▶ RECORDS SUPPLIED
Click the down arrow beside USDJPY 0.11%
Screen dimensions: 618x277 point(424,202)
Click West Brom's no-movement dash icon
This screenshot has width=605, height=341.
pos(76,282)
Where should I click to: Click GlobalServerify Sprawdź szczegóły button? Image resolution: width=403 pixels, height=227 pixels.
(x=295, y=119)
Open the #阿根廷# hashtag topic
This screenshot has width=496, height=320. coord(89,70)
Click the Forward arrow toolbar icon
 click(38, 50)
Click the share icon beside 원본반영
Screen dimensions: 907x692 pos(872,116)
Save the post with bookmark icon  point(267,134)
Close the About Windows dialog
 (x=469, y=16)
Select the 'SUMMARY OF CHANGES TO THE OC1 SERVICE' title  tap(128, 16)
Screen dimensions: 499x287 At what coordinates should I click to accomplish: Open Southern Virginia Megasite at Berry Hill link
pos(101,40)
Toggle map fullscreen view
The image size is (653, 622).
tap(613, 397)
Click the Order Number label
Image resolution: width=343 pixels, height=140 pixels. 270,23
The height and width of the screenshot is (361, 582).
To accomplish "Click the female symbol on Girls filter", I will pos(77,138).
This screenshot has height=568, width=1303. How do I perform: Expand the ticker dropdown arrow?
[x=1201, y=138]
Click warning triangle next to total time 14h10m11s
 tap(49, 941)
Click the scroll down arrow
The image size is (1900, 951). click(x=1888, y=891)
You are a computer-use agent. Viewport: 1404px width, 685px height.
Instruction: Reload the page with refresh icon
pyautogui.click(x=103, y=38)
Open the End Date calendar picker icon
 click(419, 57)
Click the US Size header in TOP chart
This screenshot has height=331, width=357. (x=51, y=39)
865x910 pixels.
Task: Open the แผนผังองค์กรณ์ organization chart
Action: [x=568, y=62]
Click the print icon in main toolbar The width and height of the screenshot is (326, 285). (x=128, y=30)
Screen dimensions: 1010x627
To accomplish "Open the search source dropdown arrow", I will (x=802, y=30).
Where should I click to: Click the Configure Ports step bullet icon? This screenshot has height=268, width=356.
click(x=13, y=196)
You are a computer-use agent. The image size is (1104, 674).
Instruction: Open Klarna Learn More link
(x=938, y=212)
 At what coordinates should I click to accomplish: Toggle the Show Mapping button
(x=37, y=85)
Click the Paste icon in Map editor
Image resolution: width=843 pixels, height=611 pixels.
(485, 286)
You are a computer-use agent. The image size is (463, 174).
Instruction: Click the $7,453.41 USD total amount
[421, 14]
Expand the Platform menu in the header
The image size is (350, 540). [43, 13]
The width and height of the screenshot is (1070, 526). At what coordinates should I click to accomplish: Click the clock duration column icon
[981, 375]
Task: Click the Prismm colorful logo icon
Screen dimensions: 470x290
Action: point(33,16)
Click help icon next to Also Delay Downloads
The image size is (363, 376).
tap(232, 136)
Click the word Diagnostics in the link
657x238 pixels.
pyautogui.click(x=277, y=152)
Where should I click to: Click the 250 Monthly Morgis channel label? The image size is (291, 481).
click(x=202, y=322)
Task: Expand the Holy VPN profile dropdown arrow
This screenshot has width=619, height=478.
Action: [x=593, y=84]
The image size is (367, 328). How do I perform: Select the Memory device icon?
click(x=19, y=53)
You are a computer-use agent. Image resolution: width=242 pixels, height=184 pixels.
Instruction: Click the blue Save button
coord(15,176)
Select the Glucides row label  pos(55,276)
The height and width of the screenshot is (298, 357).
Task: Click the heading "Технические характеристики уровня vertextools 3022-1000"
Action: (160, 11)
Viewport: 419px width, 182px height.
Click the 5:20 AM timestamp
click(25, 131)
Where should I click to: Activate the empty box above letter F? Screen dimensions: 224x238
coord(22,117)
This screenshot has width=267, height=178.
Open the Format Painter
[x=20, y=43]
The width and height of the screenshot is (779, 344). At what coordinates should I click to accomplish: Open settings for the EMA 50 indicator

▶ EXERCISE GOAL
The count of lines in the records above holding the word "computer" should be reported as a number, with nothing added.

▶ WORKED SOLUTION
4